Specialist Doctors launch an open-ended strike
Specialist Doctors launch today an open-ended strike across Algeria’s hospitals to demand higher pay and better resources to enable them to do their work.
The strike would paralyze hospitals causing the postponement of thousands of surgeries and dates of medical examinations, especially as the Ministry of Health neglects their demands, and resorts to justice each time to force doctors to return to their work, with the application of the deduction of salaries.
The protesters insisted on launching their strike, after the third phase of the plan that was prepared by their syndicate to apply the protest movement, which started last March 4, by striking three days in two phases, although the Ministry of health resorted to taking procedures, described by the National Union of Practitioners and Specialists in Public Health, as arbitrary and do not serve the stability of the sector.
Previously, the Minister of Health Djamel Ould Abbas resorted to justice, during the first and second protest movements, for the issuance of a judicial decision which provides for the illegality of the strike, raising the angry of the Secretary-General of the syndicate, who considered that this action is contrary to the jurisdiction of the room that recognizes stopping the strike and not its legitimacy.
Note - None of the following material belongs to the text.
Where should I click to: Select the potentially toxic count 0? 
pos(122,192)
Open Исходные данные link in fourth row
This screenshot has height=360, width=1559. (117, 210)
The Ministry of Health also resorted to sending instructions to all departments in the Wilayas providing for the deduction from the salaries of strikers, an arbitrary actions initiated by the ministry – according to the union -, starting from the fourth of March.
The strike would lead to a crisis among patients who did not benefit from submitting to the schedule of the medical examinations, which were planned for this month, and thousands of surgeries would also be postponed because of this strike, at a time Algeria prepares to contest the upcoming parliamentary elections, which would contribute in raising the social tension, and the trouble among patients would cause a frustration among the citizens, adding another reason to the reluctance of citizens to vote and giving them another cause to boycott the polls on May 10.
Among the demands of the strikers are higher salaries and the validation of specialist national and international training.
Algeria counts some 8,000 specialists among around 50,000 doctors for a population of about 36 million.